**Énoncé**
Renvoyez chaque ligne de la liste ci-dessous qui contient le mot "size", en respectant la casse.

**Entrées sauvegardées**
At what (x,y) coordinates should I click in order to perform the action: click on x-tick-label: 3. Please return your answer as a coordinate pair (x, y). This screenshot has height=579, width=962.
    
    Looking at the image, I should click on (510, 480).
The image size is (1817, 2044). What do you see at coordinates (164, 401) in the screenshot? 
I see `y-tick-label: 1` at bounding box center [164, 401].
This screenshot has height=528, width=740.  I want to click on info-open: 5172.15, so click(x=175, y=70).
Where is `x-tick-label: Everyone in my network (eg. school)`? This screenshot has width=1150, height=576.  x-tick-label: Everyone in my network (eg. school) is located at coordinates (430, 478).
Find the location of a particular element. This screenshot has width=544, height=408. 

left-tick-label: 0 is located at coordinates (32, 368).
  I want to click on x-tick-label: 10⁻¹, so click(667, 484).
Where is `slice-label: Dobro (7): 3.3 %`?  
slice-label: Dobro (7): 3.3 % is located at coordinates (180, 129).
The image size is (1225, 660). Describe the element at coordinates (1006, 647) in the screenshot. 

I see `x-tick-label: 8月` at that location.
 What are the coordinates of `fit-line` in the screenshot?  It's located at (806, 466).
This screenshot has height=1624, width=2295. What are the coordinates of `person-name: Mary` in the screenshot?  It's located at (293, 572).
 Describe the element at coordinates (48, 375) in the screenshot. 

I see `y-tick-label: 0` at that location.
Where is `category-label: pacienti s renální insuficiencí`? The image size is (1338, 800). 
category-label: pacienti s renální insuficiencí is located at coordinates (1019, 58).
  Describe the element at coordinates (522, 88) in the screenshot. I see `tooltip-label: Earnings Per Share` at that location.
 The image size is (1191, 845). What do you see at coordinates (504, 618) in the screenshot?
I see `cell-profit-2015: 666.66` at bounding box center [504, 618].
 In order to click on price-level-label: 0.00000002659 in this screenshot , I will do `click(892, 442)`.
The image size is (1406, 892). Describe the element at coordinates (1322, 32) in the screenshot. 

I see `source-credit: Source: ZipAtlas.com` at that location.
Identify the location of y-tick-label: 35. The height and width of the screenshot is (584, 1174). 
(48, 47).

**Corrigé détaillé**
The image size is (1817, 2044). What do you see at coordinates (164, 401) in the screenshot? 
The image size is (1225, 660). Describe the element at coordinates (1006, 647) in the screenshot. 
Where is `category-label: pacienti s renální insuficiencí`? The image size is (1338, 800). 
 The image size is (1191, 845). What do you see at coordinates (504, 618) in the screenshot?
The image size is (1406, 892). Describe the element at coordinates (1322, 32) in the screenshot. 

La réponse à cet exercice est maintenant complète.